A product containing a commonly used antimigraine drug (sumatriptan) and a NSAID (naproxen) has been approved for the treatment of acute migraine attacks. This fixed-dose combination is marketed by GlaxoSmithKline as Treximet™.
Sumatriptan-naproxen (SUM/NAP) is indicated for the acute treatment of migraine attacks with or without aura in adults.1
The recommended dose is 1 tablet and may be taken without regard to meals. No more than 2 tablets should be taken within 24 hours and should be at least 2 hours apart. The efficacy of a second dose has not been established.1
Each tablet contains sumatriptan 85 mg and naproxen sodium (500 mg) and they are supplied as compact containers of 9 tablets.
The combination provides two drugs with different mechanisms of action. SUM/NAP is more effective than sumatriptan monotherapy in terms of headache relief and pain free response at 2 hours post dosing, sustained (2 to 24-hour) headache relief and pain-free response, and less use of rescue medications.1,2
SUM/NAP is a fixed-dose combination and does not permit titration of either component.
Serious cardiovascular events have been reported with 5-HT1 agonists (triptans), and whether the addition of a NSAID, which carries its own cardiovascular risk, adds additional risk is not known.

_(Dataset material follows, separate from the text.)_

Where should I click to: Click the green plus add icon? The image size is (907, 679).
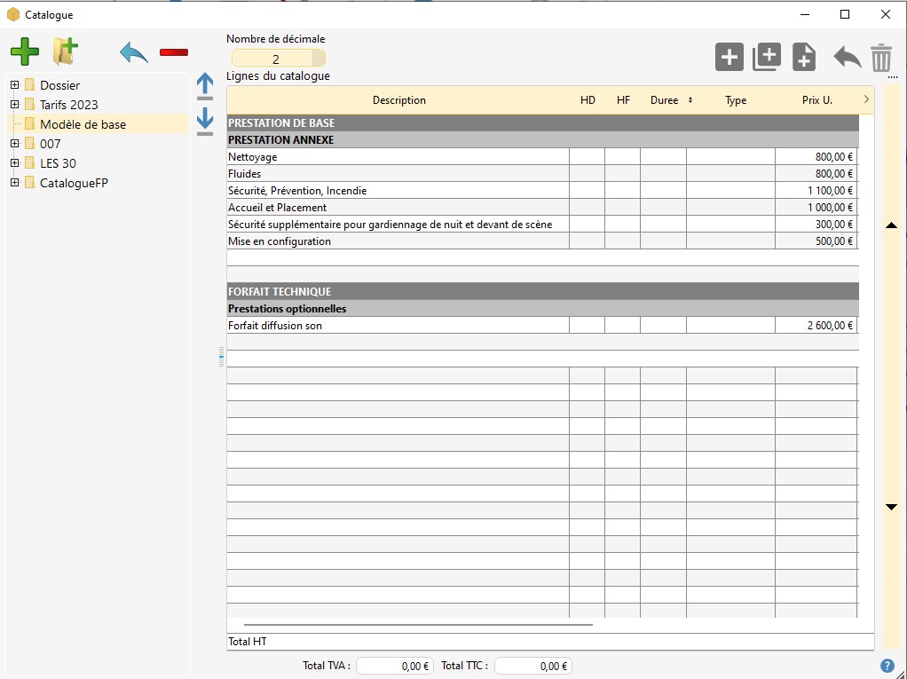tap(25, 51)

The rationale of a sumatriptan/naproxen combination is to provide drugs with different mechanisms of action as well as different pharmacokinetics to treat an acute migraine headache. Sumatriptan is absorbed rapidly and the absorption of naproxen is delayed and along with its long elimination half-life contributes to sustained pain relief.2 In two identical studies (n = 2911) subjects were randomized to SUM/NAP, sumatriptan 85 mg, naproxen sodium 500 mg, or placebo. SUM/NAP was better than sumatriptan monotherapy in terms of 2-hour pain relief and sustained (2-24 hr) pain free response, and use of rescue medication.2 SUM/NAP was more effective than sumatriptan in terms of the absence of photophobia and phonophobia at 4 hours.2 Subjects reported returning to normal function earlier.3 There was no difference in terms of relief of nausea. While SUM/NAP was more effective than sumatriptan (85 mg) alone overall, it was no more effective than sumatriptan alone in subjects with severe migraine. Adverse events were similar between SUM/NAP and sumatriptan. In a 12-month, open-label study, 69% of attacks were treated with one dose and did not require a second dose and 28% of attacks were treated with a second dose that did not require other rescue medication.4 The estimated probability of patients taking a second dose or rescue medication is about 40% for sumatriptan alone.5 It is not known how SUM/NAP differs in effectiveness from sumatriptan and naproxen taken as two separate tablets. The wholesale cost of SUM-NAP is $18.37 per tablet compared to $15.67 for sumatriptan (100 mg) and $1.13 for a generic naproxen sodium (500 mg) tablet.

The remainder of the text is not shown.